(About this exercise)
The lines from the start of the records through the one containing "Cookies Settings (194, 2024)" are to be transcribed exactly, and nothing else.

(Records for the exercise)
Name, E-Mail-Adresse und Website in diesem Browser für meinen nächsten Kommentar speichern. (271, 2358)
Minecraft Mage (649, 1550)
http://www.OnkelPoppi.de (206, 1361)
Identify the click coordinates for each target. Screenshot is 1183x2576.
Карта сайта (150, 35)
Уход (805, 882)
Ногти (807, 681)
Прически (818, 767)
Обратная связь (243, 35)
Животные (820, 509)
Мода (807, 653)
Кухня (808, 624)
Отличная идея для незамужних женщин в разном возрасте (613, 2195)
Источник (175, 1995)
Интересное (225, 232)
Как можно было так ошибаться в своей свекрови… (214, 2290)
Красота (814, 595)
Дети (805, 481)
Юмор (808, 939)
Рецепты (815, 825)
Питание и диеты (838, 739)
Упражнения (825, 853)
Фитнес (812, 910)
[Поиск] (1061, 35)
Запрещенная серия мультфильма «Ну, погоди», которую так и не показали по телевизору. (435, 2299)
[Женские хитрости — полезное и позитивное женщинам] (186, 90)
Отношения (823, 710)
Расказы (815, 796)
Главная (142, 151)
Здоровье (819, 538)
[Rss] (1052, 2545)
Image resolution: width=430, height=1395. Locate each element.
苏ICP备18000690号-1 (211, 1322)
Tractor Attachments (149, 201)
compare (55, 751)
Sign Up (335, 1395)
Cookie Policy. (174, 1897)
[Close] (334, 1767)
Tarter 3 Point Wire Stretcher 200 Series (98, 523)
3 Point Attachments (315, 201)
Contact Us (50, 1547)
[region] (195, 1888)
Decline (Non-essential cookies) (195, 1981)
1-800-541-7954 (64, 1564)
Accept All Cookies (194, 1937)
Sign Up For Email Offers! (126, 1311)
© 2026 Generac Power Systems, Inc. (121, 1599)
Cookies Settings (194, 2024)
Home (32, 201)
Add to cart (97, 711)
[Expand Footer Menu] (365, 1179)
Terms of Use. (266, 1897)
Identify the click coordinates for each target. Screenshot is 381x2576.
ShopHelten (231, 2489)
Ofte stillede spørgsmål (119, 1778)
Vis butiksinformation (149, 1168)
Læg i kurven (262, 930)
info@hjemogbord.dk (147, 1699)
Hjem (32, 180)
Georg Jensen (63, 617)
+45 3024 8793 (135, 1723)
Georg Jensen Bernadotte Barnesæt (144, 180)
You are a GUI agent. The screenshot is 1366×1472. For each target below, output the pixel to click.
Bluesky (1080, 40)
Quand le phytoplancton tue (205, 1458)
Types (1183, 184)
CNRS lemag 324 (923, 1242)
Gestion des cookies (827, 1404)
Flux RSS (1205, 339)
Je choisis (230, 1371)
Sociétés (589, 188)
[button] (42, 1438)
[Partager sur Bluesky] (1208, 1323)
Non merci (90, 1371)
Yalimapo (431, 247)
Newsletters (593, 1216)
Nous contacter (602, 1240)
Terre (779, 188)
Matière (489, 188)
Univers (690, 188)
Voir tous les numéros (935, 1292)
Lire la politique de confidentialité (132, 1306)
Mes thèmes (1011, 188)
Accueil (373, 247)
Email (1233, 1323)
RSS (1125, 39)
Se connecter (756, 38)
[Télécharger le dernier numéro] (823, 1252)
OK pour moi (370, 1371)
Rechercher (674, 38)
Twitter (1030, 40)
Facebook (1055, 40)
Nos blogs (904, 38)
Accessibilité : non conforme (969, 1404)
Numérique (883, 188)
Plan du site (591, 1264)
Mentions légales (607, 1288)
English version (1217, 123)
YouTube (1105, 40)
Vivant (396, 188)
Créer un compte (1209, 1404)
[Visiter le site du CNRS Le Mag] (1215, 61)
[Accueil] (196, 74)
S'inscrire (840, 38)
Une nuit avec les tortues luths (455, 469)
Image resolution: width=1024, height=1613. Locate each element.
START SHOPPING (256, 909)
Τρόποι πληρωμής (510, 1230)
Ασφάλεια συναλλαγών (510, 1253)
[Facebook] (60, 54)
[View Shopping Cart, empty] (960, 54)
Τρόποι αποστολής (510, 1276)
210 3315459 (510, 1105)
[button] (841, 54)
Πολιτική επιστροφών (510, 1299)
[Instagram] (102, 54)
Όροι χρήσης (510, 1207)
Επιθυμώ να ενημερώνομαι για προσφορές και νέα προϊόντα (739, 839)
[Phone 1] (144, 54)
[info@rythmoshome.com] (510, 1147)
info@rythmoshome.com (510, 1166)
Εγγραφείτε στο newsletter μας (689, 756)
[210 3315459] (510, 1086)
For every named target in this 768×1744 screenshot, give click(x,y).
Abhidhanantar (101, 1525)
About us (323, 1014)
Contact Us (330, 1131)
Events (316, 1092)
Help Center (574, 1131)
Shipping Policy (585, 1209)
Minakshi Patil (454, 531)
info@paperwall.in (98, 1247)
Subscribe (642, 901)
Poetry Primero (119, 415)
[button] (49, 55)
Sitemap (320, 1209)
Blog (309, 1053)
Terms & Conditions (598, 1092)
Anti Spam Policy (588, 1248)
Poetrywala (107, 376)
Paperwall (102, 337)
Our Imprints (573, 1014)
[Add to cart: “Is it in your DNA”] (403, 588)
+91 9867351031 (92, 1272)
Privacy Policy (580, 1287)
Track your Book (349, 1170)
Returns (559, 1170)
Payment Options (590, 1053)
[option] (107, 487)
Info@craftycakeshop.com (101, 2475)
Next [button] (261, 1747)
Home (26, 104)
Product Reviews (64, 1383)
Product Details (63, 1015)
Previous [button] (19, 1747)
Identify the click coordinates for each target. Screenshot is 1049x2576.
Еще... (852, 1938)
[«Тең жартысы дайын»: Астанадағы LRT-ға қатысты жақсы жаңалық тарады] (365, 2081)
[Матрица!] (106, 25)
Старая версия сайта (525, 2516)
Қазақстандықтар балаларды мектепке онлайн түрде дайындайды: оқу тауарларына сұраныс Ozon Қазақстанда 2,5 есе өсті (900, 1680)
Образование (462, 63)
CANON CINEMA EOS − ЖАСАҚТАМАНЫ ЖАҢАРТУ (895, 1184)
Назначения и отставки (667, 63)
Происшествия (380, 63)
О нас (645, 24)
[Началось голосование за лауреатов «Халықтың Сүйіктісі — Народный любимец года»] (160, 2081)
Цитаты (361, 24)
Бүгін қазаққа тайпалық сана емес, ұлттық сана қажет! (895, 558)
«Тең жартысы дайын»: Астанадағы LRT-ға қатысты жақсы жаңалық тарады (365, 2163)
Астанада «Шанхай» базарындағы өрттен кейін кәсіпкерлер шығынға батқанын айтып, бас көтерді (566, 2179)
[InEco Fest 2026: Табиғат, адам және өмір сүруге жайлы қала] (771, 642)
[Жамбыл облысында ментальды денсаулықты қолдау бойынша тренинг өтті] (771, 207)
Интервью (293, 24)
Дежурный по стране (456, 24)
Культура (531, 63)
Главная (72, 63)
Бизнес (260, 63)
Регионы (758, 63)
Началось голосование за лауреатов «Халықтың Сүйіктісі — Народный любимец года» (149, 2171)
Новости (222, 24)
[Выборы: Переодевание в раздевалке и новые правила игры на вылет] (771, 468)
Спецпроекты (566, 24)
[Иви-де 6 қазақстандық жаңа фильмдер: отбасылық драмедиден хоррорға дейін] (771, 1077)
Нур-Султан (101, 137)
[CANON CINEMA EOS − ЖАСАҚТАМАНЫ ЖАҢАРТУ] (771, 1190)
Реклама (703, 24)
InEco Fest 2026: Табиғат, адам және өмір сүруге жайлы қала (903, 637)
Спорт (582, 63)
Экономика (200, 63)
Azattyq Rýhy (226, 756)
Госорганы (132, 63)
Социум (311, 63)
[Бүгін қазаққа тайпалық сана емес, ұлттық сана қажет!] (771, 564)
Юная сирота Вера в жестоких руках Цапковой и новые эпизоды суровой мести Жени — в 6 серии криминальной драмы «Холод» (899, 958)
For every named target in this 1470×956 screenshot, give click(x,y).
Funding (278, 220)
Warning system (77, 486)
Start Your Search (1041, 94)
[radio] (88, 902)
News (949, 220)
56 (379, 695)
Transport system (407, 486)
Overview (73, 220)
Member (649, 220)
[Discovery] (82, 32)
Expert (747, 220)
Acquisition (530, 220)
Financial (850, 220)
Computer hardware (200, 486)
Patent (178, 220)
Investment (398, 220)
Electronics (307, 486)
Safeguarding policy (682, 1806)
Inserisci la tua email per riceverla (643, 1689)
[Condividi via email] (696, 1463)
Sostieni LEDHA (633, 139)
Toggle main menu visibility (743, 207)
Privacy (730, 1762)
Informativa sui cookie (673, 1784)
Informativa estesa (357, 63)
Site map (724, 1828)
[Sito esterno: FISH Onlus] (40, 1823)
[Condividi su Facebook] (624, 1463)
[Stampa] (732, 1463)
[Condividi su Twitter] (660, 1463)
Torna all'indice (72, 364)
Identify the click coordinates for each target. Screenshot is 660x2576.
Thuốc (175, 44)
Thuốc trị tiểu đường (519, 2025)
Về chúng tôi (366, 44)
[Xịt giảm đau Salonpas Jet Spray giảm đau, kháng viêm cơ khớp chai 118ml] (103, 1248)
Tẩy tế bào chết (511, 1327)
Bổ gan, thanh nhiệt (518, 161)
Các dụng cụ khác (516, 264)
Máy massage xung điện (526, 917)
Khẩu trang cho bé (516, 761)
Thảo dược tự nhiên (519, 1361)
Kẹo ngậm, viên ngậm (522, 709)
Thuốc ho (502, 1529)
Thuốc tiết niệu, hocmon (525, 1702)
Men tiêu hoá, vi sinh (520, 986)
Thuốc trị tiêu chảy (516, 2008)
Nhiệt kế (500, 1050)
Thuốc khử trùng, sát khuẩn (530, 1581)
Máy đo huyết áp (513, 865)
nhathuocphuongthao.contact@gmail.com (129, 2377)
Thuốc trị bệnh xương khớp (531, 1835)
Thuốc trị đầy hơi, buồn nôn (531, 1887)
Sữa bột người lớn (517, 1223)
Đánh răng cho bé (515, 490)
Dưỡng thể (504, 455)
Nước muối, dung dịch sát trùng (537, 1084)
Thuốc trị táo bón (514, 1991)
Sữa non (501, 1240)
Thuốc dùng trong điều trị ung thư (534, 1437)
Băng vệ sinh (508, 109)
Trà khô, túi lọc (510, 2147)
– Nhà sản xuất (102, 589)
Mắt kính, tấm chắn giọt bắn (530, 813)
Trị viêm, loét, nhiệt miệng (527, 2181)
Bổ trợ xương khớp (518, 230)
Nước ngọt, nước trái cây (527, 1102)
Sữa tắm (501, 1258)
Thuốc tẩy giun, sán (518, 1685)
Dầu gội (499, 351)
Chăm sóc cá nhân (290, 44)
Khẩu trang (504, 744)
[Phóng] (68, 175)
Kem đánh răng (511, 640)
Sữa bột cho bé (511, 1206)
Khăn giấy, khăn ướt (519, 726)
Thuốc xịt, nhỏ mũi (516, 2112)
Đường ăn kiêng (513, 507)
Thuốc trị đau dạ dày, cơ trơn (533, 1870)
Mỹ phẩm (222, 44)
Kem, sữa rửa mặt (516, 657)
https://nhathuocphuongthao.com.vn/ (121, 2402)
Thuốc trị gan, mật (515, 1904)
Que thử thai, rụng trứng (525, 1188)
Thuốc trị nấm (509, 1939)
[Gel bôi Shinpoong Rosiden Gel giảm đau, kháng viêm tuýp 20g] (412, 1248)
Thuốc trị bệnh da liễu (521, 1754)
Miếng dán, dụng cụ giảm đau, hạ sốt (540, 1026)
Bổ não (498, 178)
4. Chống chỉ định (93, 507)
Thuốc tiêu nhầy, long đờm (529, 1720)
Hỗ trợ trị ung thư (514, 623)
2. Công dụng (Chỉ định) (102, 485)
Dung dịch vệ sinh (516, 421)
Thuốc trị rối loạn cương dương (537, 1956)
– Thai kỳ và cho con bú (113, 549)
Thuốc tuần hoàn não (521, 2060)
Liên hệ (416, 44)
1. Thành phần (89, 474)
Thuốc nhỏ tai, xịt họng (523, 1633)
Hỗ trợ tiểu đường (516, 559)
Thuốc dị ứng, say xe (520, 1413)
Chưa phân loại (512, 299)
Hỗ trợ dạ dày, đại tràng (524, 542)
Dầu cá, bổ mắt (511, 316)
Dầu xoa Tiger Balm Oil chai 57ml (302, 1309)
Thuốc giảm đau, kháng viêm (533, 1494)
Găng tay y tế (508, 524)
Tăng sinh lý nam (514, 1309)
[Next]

(Solution to this task)
Name, E-Mail-Adresse und Website in diesem Browser für meinen nächsten Kommentar speichern. (271, 2358)
Minecraft Mage (649, 1550)
http://www.OnkelPoppi.de (206, 1361)
Identify the click coordinates for each target. Screenshot is 1183x2576.
Карта сайта (150, 35)
Уход (805, 882)
Ногти (807, 681)
Прически (818, 767)
Обратная связь (243, 35)
Животные (820, 509)
Мода (807, 653)
Кухня (808, 624)
Отличная идея для незамужних женщин в разном возрасте (613, 2195)
Источник (175, 1995)
Интересное (225, 232)
Как можно было так ошибаться в своей свекрови… (214, 2290)
Красота (814, 595)
Дети (805, 481)
Юмор (808, 939)
Рецепты (815, 825)
Питание и диеты (838, 739)
Упражнения (825, 853)
Фитнес (812, 910)
[Поиск] (1061, 35)
Запрещенная серия мультфильма «Ну, погоди», которую так и не показали по телевизору. (435, 2299)
[Женские хитрости — полезное и позитивное женщинам] (186, 90)
Отношения (823, 710)
Расказы (815, 796)
Главная (142, 151)
Здоровье (819, 538)
[Rss] (1052, 2545)
Image resolution: width=430, height=1395. Locate each element.
苏ICP备18000690号-1 (211, 1322)
Tractor Attachments (149, 201)
compare (55, 751)
Sign Up (335, 1395)
Cookie Policy. (174, 1897)
[Close] (334, 1767)
Tarter 3 Point Wire Stretcher 200 Series (98, 523)
3 Point Attachments (315, 201)
Contact Us (50, 1547)
[region] (195, 1888)
Decline (Non-essential cookies) (195, 1981)
1-800-541-7954 (64, 1564)
Accept All Cookies (194, 1937)
Sign Up For Email Offers! (126, 1311)
© 2026 Generac Power Systems, Inc. (121, 1599)
Cookies Settings (194, 2024)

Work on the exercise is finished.